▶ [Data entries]
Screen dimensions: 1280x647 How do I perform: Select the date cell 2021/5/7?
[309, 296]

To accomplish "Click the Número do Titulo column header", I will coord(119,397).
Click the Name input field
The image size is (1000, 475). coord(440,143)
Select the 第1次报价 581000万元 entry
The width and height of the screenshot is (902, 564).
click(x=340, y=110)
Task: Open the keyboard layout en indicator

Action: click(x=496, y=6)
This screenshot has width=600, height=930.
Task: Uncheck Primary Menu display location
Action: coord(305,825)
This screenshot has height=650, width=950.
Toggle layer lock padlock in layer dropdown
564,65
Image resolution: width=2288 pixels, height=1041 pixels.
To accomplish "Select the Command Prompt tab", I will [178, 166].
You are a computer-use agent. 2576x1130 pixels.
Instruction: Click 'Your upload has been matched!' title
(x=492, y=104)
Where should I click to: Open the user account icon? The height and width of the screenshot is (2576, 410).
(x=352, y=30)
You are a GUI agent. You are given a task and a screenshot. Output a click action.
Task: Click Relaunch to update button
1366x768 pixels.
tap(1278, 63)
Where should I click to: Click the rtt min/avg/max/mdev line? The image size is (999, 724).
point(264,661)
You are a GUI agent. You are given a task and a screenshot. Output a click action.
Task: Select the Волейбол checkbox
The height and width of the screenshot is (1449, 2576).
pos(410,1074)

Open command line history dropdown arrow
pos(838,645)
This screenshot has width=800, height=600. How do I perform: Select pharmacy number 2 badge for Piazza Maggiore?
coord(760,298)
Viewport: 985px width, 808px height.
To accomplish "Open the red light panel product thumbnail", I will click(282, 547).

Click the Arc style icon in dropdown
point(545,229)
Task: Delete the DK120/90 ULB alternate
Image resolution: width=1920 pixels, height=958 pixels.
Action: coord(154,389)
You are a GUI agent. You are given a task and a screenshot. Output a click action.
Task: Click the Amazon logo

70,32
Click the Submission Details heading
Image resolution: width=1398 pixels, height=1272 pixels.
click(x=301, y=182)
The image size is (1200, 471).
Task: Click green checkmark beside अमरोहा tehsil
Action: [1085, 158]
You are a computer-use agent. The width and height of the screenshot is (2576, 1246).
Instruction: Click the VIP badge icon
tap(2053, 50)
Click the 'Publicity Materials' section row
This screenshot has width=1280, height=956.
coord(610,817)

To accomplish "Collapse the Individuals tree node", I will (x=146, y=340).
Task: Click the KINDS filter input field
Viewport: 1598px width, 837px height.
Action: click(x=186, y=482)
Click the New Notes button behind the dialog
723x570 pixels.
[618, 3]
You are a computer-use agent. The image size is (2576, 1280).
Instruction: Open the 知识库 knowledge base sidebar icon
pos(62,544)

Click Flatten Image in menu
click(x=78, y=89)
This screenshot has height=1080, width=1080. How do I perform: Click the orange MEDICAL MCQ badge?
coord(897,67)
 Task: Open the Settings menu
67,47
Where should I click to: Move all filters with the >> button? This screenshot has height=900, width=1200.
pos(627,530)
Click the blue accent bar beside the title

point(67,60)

▶ [DIRECTION] State only the number of lines above that contain the word "should".

▶ [EXPECTED ANSWER] 3